**WRITTEN TASK:**
Can you render the lines below as a JSON list of strings, one string per line, with blank lines dropped and the pictures left out?

**INPUT DATA:**
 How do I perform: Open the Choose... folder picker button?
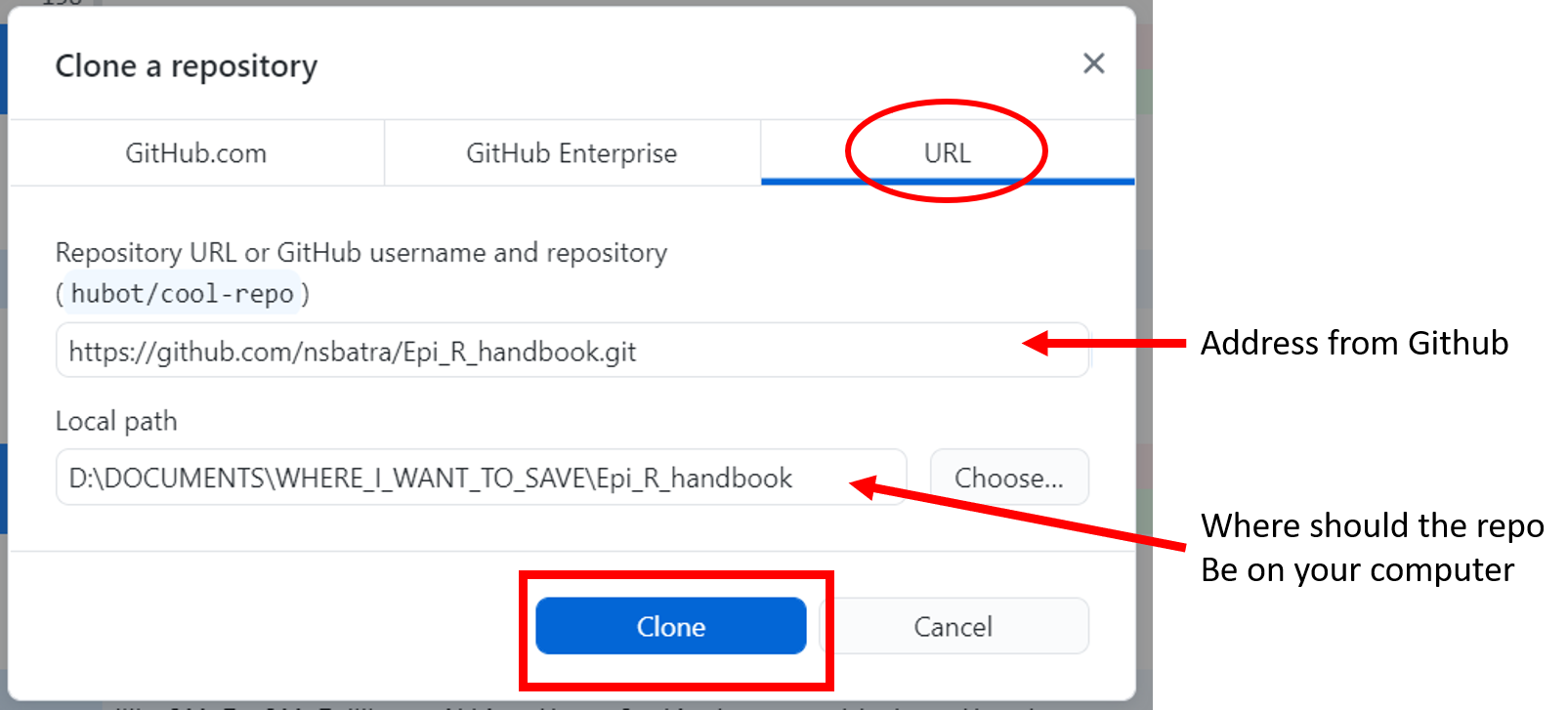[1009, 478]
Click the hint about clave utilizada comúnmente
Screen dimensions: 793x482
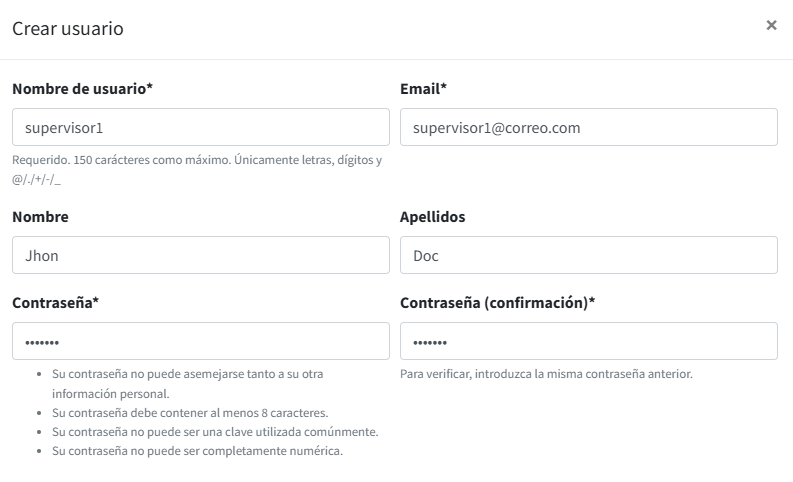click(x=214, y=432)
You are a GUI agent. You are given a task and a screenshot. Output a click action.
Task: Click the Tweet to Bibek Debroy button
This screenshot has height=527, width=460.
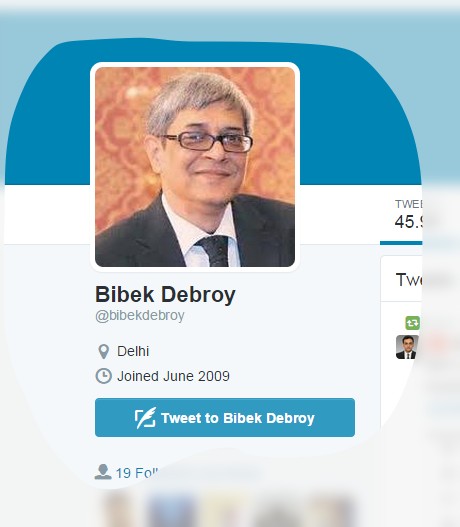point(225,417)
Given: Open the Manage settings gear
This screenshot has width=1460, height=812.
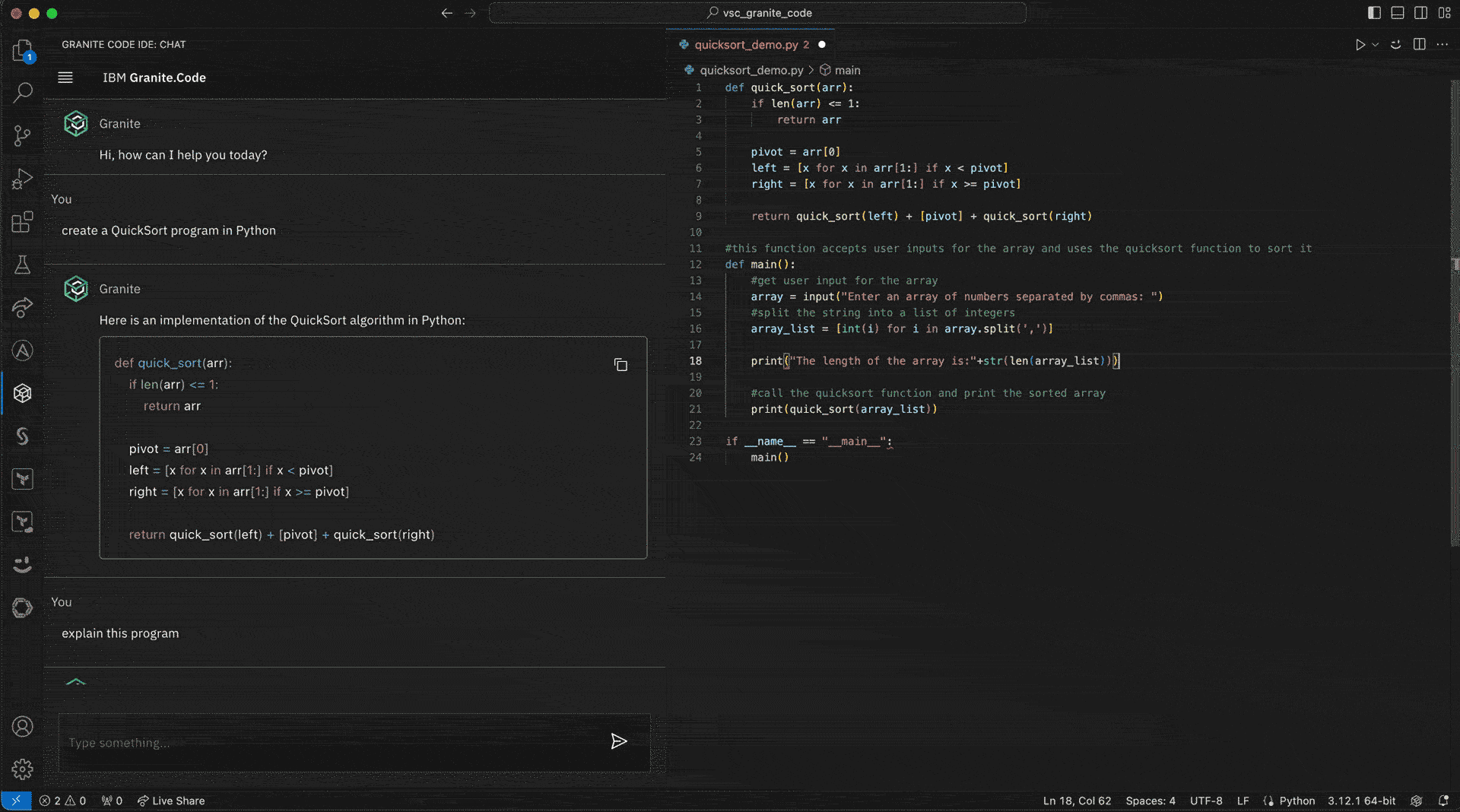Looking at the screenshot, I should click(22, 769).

**WRITTEN ANSWER:**
[
  " How do I perform: Open the Choose... folder picker button?",
  "[1009, 478]",
  "Click the hint about clave utilizada comúnmente",
  "Screen dimensions: 793x482",
  "click(x=214, y=432)",
  "You are a GUI agent. You are given a task and a screenshot. Output a click action.",
  "Task: Click the Tweet to Bibek Debroy button",
  "This screenshot has height=527, width=460.",
  "point(225,417)",
  "Given: Open the Manage settings gear",
  "This screenshot has width=1460, height=812.",
  "Looking at the screenshot, I should click(22, 769)."
]